Question : show that there exist a time interval of length 30minutes during which you have walked 2.5 miles

Homework Equations

The Attempt at a Solution

I thought about writing :

dD = Vi * dt
where D : distance
t = time
(Vi = dP / dt)

And integrating dD between 0 and 1hour. and saying that the whole is equal to 5 miles
and then separate the integral into 3 ones where one is from 0 to 30 minutes

but it doesn't lead to much conclusions

Any ideas would be appreciated, thank you :)

 

[Dick]

Call M(t) the distance you walk between time t and time t+30 minutes.
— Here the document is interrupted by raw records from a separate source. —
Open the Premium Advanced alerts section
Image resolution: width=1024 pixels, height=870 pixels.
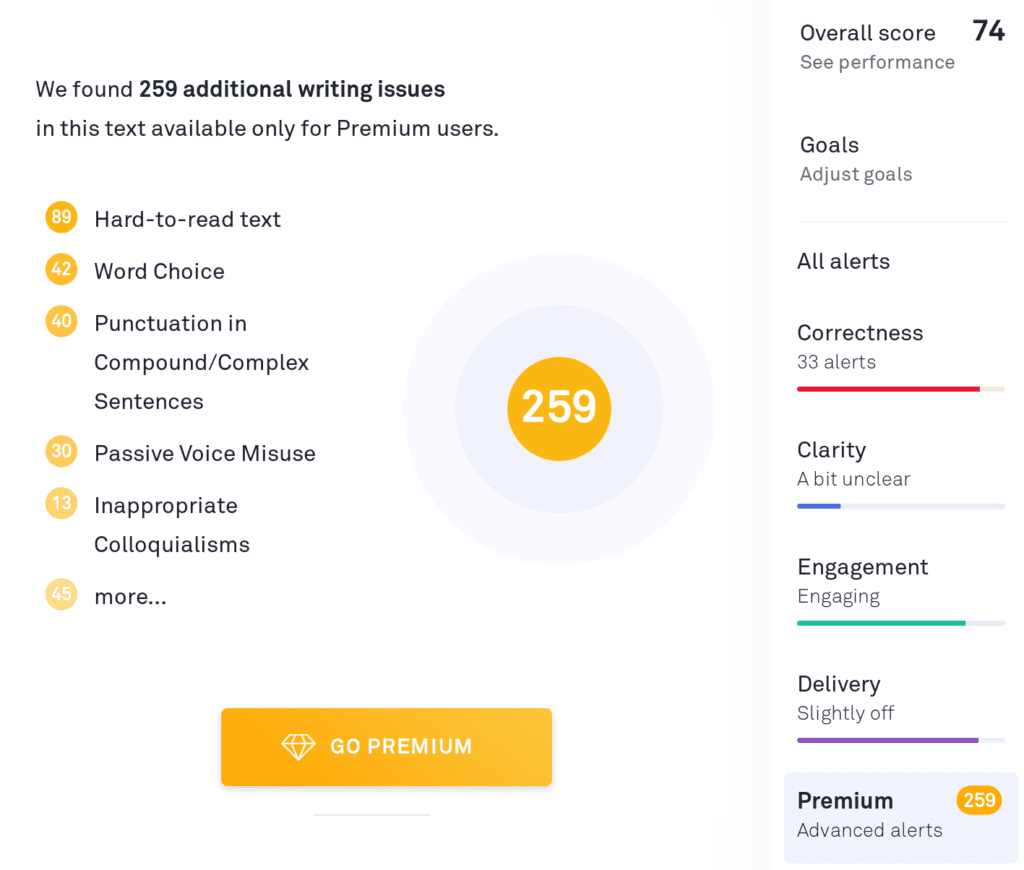(868, 815)
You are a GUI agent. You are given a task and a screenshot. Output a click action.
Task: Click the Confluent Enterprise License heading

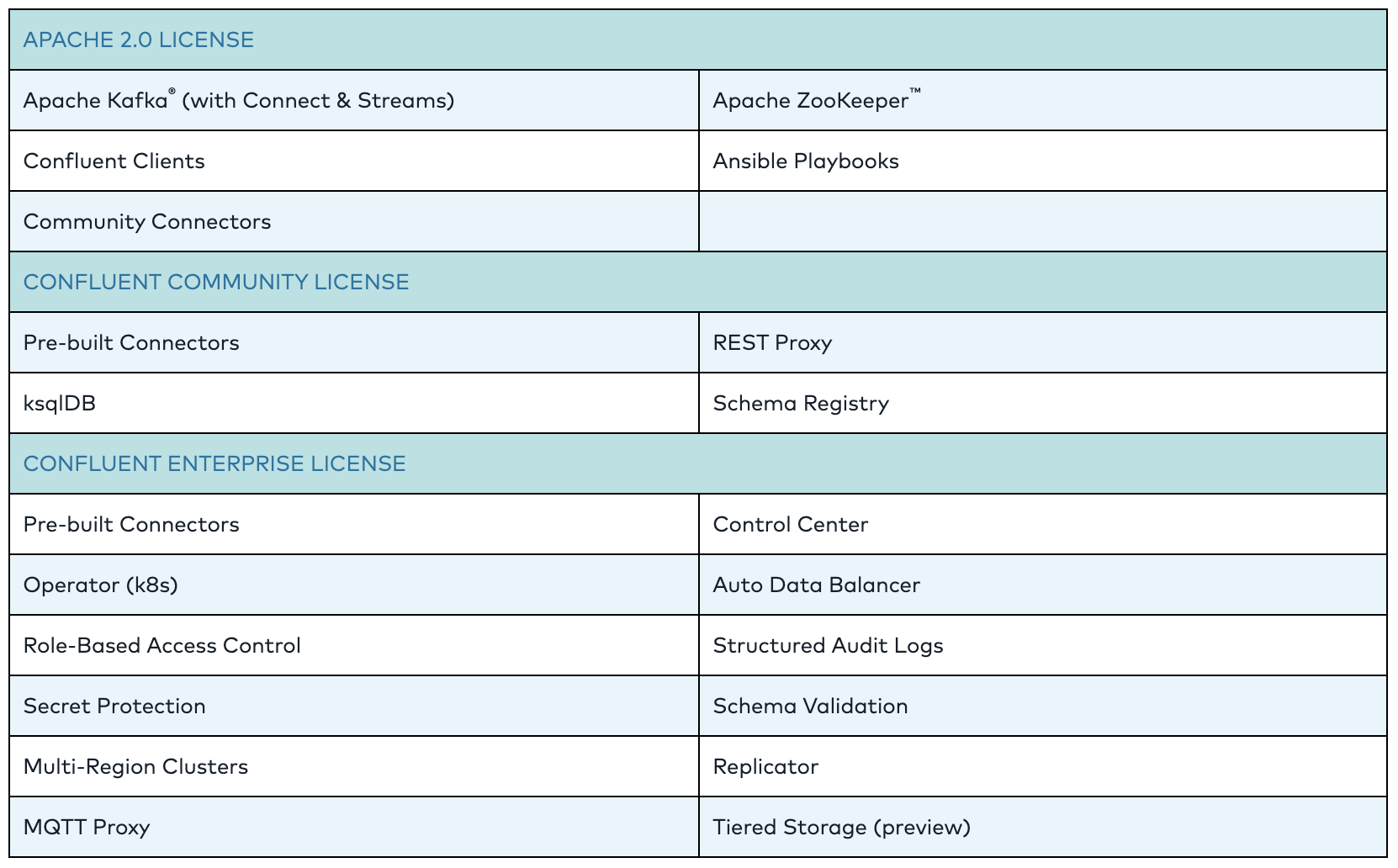pyautogui.click(x=214, y=464)
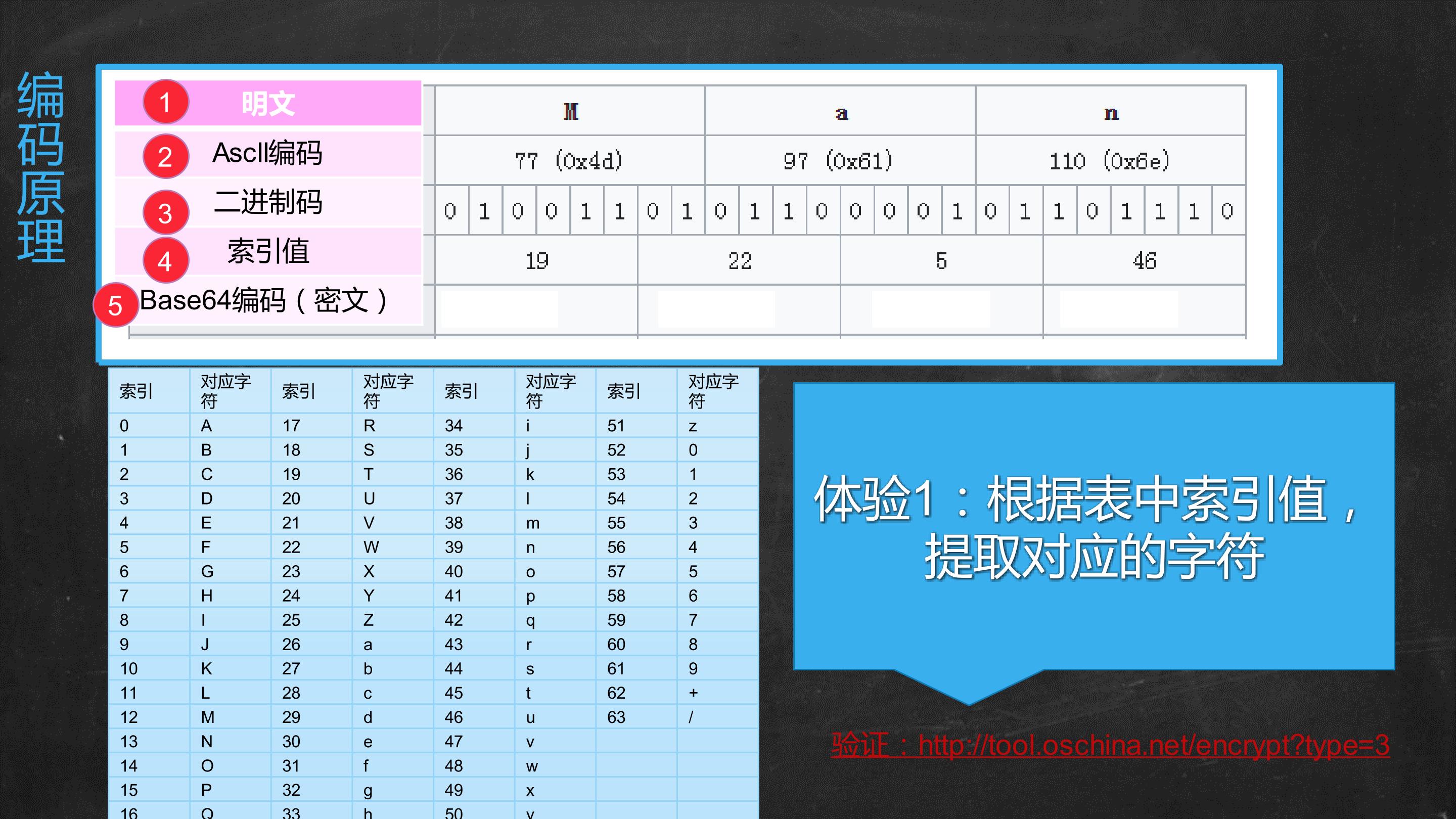This screenshot has height=819, width=1456.
Task: Click plaintext cell containing letter M
Action: click(x=570, y=111)
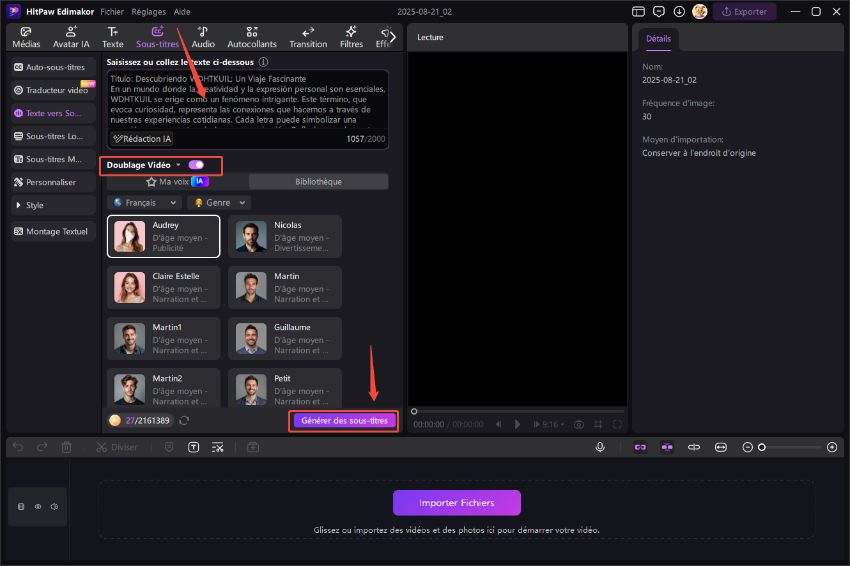Click the refresh icon beside the credits counter
Viewport: 850px width, 566px height.
pos(184,421)
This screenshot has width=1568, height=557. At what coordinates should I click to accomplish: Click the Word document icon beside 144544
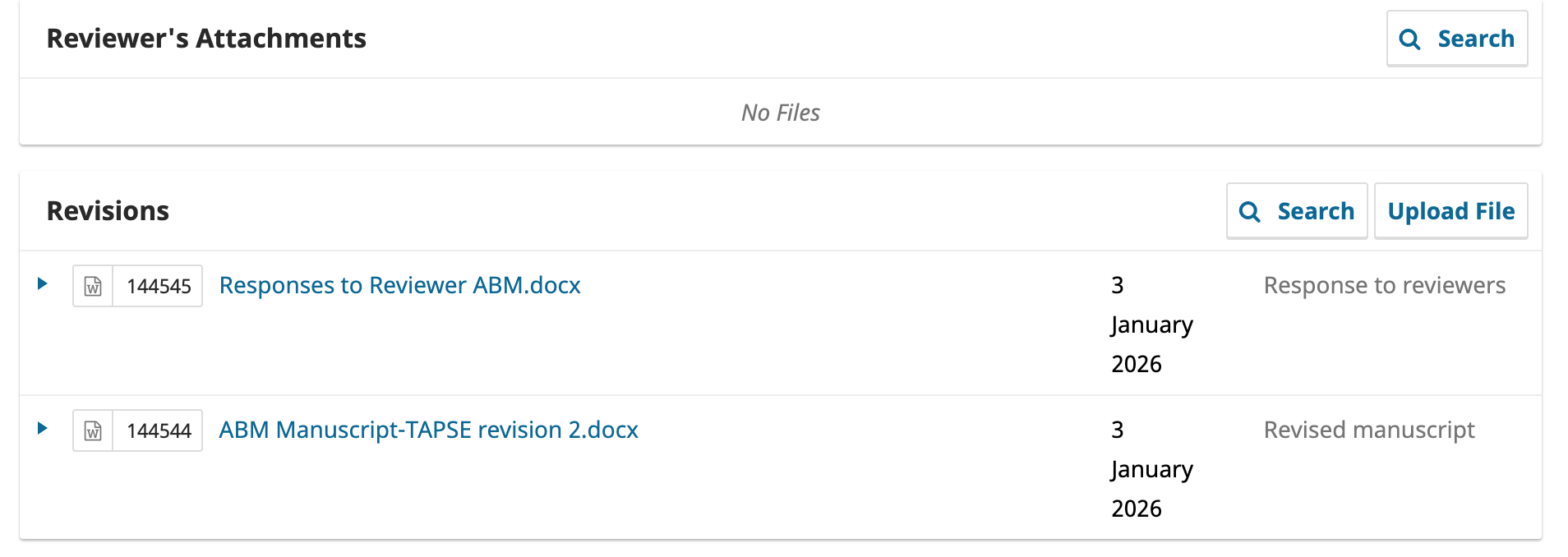[93, 430]
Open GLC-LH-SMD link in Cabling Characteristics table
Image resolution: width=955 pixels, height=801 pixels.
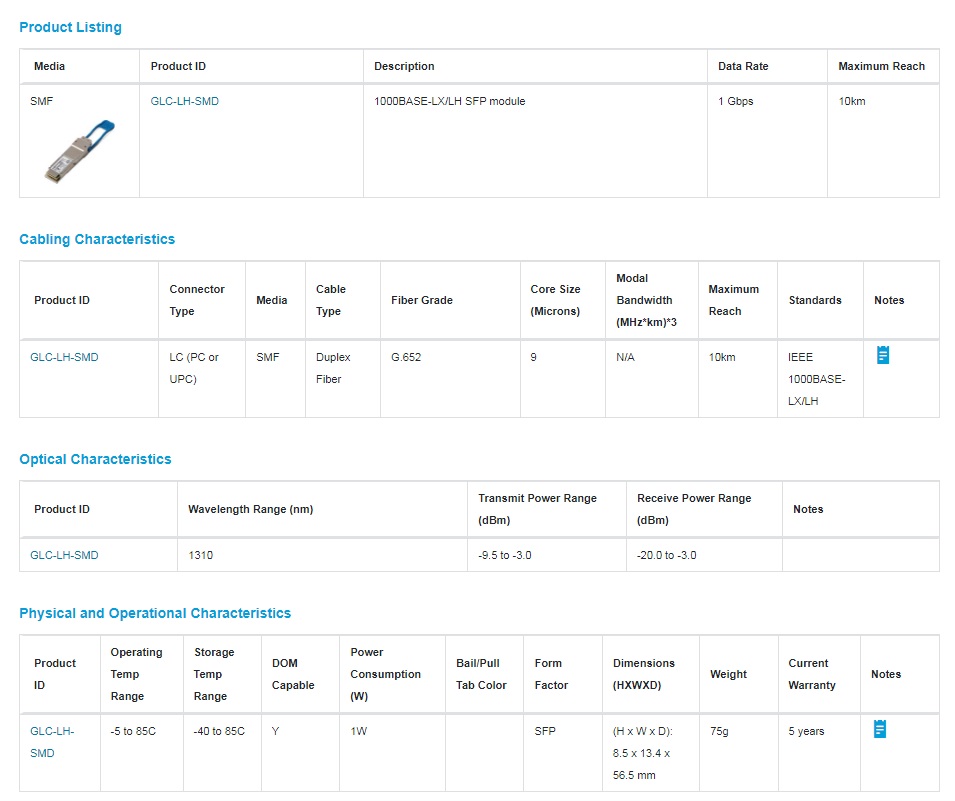64,357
Think about M(0) and M(30). Is it possible they are both less than 2.5? Is it possible they are both greater than 2.5? M(t) is continuous as t goes from 0 to 30 minutes.

 

[JPC]

sorry for the late reply, i had an exam, 1 oral test, 2 big homeworks in between :D

Hum, yes we have M(0) + M(30) = 5
one is necessarily bigger than the other if they are not equal. But then, if one is bigger than the other, how do you justify that there is a 30minutes time interval during which you have walked exactly 2.5 miles ?

 

[Dick]

Because M(t) is a continuous function for t in [0,30]. Think about using the intermediate value theorem.

 

[JPC]

oh, i understand now, thank you :)

if M(0) = a
M(30) = b

we have a+b = 5
we suppose 'a' different than 'b'

M(t) continuous on the interval [0, 30]
so there exists a 't' belonging to R where M(t) = 2.5

 

[Feldoh]

You still haven't proven anything. What you're saying is equivalent to me saying:
"if M(0) = a
M(30) = b

we have a+b = 5
we suppose 'a' different than 'b'

M(t) continuous on the interval [0, 30]
so there exists a dog named ralph, somewhere"

Why is this the case?

 

[JPC]

oh, this is not what i would write, first of all because i am in France ( i would write it in french), and finally because i just quickly resumed it here.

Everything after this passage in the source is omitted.